Eggs and butter are essential ingredients in baking. An egg acts as a binder, emulsifier, and even provides lift for desserts that doesn’t call for the addition of chemical leaveners. Butter meanwhile provides the fat needed to keep desserts moist while giving it flavor that oil can’t match.
But if you read cookie dough recipes that need butter as well as eggs, it will usually instruct you to have all the ingredients, including the butter and eggs, to be “at room temperature”.
This is fine… if “room temperature” is cooler than what our normal tropical weather offers, which is usually around 80 degrees F/26 degrees C. This temperature rises even higher during the summer, where it can rise to beyond 90 degrees F/32 degrees C, which is the temperature when butter melts.
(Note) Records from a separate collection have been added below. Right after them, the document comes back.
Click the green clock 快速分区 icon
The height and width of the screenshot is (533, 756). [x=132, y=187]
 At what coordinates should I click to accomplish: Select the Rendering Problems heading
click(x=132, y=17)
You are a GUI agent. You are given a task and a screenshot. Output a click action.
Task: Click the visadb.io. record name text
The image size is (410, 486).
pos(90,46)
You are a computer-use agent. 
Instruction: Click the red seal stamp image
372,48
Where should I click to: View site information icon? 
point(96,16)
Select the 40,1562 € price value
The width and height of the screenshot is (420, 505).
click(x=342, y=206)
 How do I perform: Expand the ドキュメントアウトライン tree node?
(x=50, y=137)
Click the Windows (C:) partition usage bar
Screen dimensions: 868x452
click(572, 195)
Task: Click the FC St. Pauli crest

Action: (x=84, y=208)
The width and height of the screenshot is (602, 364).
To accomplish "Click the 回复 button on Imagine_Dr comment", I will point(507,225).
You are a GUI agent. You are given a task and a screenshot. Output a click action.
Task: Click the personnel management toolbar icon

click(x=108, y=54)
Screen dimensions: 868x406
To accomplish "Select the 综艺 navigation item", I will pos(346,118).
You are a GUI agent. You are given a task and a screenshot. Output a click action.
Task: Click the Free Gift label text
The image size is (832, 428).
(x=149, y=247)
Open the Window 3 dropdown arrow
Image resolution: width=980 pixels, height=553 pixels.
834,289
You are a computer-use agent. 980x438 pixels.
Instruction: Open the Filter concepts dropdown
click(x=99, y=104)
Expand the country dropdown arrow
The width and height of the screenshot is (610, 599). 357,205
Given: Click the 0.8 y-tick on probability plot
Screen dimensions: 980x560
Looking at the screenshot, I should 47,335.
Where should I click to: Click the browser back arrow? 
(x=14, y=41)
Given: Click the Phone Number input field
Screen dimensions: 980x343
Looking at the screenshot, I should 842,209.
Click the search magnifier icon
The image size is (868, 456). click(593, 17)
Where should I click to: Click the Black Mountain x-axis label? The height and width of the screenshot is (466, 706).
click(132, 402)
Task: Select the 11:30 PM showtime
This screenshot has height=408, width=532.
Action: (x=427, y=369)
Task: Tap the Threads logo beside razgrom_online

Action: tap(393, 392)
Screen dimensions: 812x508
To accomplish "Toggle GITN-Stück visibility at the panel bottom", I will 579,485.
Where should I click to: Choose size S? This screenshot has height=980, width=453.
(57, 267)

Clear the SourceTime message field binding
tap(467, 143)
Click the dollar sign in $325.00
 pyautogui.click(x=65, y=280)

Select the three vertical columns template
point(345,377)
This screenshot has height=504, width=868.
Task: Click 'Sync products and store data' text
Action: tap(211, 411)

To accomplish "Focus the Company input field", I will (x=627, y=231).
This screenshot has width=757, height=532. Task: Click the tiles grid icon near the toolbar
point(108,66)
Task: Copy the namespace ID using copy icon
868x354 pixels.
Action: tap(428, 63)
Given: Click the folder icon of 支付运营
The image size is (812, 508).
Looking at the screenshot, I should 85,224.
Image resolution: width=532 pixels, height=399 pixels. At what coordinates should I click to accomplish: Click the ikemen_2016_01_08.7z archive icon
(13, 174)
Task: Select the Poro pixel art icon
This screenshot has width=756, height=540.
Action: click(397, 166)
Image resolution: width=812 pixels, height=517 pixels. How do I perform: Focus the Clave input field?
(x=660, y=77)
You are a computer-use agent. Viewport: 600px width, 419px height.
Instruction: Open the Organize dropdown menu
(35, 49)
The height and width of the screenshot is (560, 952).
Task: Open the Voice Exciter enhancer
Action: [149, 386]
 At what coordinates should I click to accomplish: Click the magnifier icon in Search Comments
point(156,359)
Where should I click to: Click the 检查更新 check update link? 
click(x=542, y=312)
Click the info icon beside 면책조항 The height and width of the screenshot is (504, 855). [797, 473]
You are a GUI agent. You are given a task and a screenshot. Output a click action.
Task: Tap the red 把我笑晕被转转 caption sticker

And that’s where the problem lies. Any recipe that requires “room temperature” butter means for it to remain solid enough to be able to be “creamed”. Any warmer and you’d be using melted butter, especially once you start the creaming process. So how do you solve this melting problem, especially during the summer when room temperature is still too hot and the kitchen even hotter? Use cold eggs.
It’s a rather simple solution, and one that can save your cookie dough from turning into a melting pot before you’re ready. Not only will your cookie dough stay cool in the heat, you may not even need to chill your dough before scooping and rolling into a ball.